Pero Kernok no se engañaba sobre la marcha de su buque; veía bien que la corbeta inglesa tenía sobre él una ventaja real, puesto que venía con el viento. Por lo tanto, obrando como un capitán prudente, ordenó hacer zafarrancho de combate, abrir el pañol de la pólvora, llenar los depósitos de balas, subir al puente las picas y las hachas de abordaje, velando en todo con una actividad increíble y pareciendo multiplicarse.
La corbeta inglesa avanzaba, avanzaba siempre...
Kernok hizo llamar a Melia, y la dijo:
—Querida amiga, probablemente se calentará el horno; vas a bajar inmediatamente a la cala, sin menearte más que lo haría un cañón sobre su afuste... ¡Ah! y a propósito, si notas que el brick hace algún movimiento y desciende, es que nos vamos a fondo. Ya me comprendes... y más bien espero eso que no ver a una marsopla fumar en pipa. Vamos basta de lloros, bésame, y que no vuelva a verte hasta después del baile, si es que no dejo la piel.
Melia se puso talmente pálida, que se la hubiera podido tomar por una estatua de alabastro...

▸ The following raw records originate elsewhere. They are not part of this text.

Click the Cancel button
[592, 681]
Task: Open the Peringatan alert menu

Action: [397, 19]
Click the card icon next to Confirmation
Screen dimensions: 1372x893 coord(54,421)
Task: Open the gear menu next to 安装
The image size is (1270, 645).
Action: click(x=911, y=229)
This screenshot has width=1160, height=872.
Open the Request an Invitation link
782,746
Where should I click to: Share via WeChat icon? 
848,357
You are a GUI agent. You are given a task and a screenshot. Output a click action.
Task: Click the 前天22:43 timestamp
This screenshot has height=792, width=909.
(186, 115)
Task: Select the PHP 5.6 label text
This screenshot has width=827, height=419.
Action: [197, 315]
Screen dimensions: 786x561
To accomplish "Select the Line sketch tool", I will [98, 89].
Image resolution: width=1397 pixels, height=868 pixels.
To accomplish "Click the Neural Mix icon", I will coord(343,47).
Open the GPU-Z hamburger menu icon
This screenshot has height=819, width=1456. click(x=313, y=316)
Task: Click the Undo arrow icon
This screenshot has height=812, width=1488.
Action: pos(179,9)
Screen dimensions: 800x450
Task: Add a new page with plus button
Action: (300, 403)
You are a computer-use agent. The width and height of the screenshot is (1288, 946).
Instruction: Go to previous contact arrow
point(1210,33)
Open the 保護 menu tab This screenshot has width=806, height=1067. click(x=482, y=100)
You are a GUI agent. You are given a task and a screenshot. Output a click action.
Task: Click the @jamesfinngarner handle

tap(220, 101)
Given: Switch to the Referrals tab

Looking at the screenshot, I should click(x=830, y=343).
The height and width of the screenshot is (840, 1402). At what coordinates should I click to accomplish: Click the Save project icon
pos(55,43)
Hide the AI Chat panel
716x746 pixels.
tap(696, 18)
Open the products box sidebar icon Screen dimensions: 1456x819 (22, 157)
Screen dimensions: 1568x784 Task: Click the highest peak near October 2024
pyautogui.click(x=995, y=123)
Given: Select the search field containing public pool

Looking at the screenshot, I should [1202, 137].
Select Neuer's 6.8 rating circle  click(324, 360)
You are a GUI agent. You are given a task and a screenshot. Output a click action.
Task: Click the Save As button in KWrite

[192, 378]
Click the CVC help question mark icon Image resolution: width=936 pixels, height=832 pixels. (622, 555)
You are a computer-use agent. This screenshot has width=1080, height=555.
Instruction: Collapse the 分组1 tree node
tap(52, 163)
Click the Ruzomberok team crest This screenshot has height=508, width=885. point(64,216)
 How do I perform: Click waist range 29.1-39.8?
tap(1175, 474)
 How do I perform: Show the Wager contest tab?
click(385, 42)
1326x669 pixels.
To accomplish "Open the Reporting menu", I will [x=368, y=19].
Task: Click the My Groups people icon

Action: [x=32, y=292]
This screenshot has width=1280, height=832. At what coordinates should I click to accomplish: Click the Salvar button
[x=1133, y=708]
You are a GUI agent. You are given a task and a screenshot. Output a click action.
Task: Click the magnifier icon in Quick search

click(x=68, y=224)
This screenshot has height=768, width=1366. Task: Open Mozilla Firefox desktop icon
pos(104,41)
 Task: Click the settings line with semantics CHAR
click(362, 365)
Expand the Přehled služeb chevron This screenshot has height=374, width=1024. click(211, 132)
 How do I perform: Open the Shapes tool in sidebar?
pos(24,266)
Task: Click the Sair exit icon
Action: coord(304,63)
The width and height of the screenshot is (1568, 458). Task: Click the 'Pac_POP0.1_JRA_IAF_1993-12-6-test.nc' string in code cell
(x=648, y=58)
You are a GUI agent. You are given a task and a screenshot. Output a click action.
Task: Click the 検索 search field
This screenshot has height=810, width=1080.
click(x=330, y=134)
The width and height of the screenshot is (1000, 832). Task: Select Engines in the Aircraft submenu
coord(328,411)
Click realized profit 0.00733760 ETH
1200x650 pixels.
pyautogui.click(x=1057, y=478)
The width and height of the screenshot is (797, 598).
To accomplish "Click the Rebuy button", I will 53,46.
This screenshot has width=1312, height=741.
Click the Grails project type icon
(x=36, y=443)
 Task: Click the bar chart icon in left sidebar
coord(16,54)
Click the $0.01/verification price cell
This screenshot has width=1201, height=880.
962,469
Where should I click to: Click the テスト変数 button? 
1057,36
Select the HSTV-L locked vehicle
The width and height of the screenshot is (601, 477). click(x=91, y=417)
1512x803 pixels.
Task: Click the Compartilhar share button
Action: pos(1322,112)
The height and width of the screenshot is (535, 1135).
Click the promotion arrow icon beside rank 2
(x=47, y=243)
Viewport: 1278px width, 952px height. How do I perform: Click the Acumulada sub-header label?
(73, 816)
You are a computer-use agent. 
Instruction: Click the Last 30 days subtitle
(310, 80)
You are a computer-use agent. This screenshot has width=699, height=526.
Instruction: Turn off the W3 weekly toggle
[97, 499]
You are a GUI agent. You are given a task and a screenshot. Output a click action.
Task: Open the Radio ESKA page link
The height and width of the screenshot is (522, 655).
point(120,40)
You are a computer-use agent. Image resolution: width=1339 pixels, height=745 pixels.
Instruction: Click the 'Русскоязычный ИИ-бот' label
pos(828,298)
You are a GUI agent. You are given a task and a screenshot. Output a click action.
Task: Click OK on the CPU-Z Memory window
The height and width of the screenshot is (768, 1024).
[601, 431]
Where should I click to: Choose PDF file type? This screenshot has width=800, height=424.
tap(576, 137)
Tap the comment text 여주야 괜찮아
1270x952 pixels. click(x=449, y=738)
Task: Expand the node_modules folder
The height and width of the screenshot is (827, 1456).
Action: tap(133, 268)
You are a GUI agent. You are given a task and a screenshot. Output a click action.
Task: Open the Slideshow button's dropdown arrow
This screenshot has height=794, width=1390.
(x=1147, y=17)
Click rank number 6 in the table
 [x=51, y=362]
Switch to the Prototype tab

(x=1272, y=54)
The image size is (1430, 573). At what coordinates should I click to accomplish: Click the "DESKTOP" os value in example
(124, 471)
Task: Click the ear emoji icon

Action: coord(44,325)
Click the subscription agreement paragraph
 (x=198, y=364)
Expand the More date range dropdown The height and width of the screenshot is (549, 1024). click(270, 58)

—Kernok... déjeme a su lado—murmuró, y arrojó sus brazos al cuello del pirata, que se estremeció un momento y después la rechazó.
—¡Vete!—exclamó—; ¡vete!
—¡Kernok!... ¡déjame velar por tu vida!—dijo echándose a sus pies.
—Zeli, líbrame de esta loca y bájala a la cala—dijo el pirata.
Y como fuese a apoderarse de Melia, ella se desprendió violentamente, y se aproximó a Kernok, con el color animado y la vista brillante.